Em meio às irregularidades denunciadas no sistema ferry-boat nesta semana, o Tribunal de Contas do Estado (TCE-BA) destaca a omissão da Agência Estadual de Regulação de Serviços Públicos de Energia, Transportes e Comunicações da Bahia (Agerba).
De acordo com a corte, uma auditoria realizada em dezembro de 2023 constatou que a Agerba se mostrou omissa em aplicar sanções à Internacional Travessias (ITS), concessionária que opera o sistema de transporte.
Na terça-feira (19), o sistema ferry-boat foi notificado por problemas de limpeza e acessibilidade, entre outras questões.
As punições citadas pelo tribunal seriam referentes ao descumprimento de obrigações contratuais relacionadas à manutenção técnica e à limpeza das embarcações, além das longas filas de espera, dos atrasos no embarque e da indisponibilidade dos canais de comunicação para informações de compra de bilhetes.
“Observou-se, também, que, apesar da aplicação de 165 autos de infração pela fiscalização da Agerba, entre janeiro e setembro de 2023, a autarquia não emitiu boletos para arrecadação de multas pela concessionária, de forma que não houve recolhimento dos valores envolvidos.
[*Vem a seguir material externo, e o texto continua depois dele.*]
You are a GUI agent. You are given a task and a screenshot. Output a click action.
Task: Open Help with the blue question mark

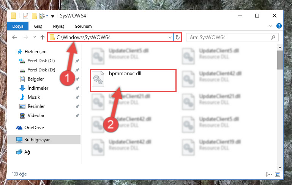[279, 26]
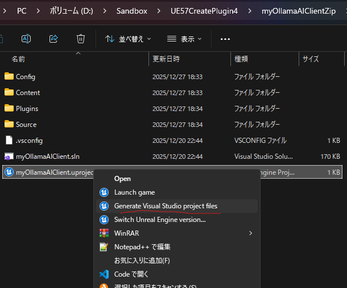
Task: Click Unreal icon beside Launch game
Action: [x=104, y=192]
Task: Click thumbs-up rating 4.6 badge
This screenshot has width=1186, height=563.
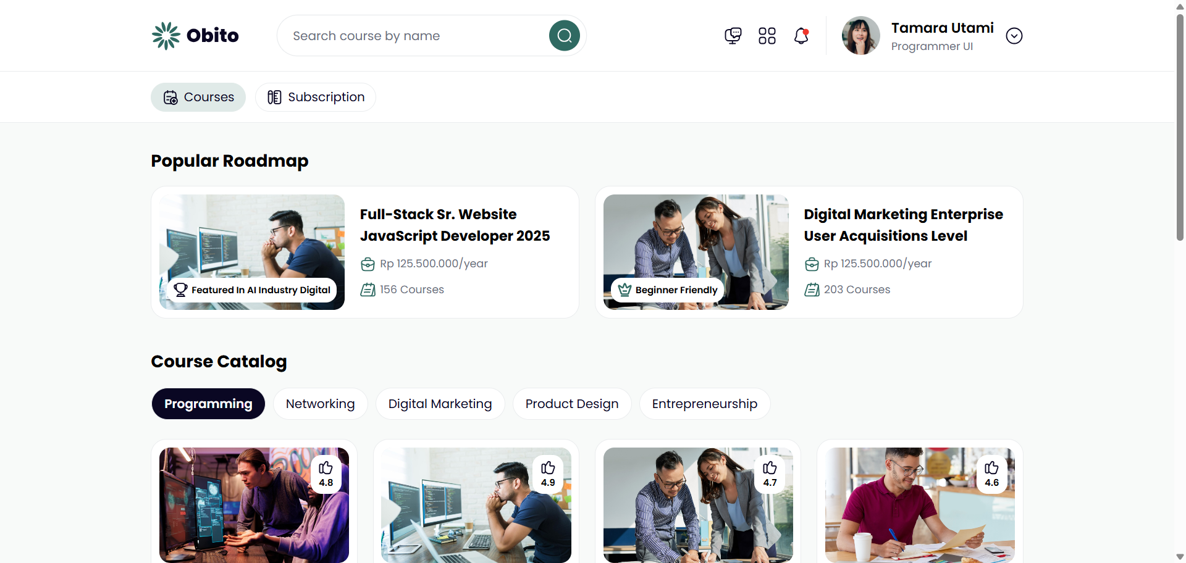Action: coord(991,473)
A causa apurada foi a morosidade na análise dos processos pelos setores responsáveis da Agência, situação que impede a conversão dos autos em multa definitiva e a respectiva cobrança perante a concessionária”, diz um trecho da nota do TCE-BA.
Na avaliação dos auditores, tais irregularidades são “erros grosseiros cometidos pela gestão da Agerba em sua atividade finalística de fiscalização”. O processo de auditoria segue em tramitação no tribunal, ainda pendente de julgamento.
Segundo a corte, atualmente, os auditores analisam se as determinações emitidas em 2022 pelo TCE já foram cumpridas.
Tratam-se de ordens decorrentes de um trabalho realizados em 2021, que constatou irregularidades relacionadas:
- às reformas e à requalificação da edificações/ instalações dos Terminais Hidroviários de Bom Despacho e São Joaquim;
- ao inadequado funcionamento da Ouvidoria da Agerba em receber, apurar e solucionar queixas/ reclamações dos usuários;
- à ausência de Comissão de Fiscalização composta por representantes do poder público, da ITS e dos usuários;
- e à ausência de verificação do desempenho da Concessionária por meio dos indicadores definidos contratualmente.
Caso a conclusão final seja de que as providências necessárias para o cumprimento das determinações não foram adotadas, os gestores da Agerba podem sofrer sanções. Uma ação considerada é a desaprovação de sua prestação de contas, de multas que podem chegar a R$ 33.376,05, entre outras medidas.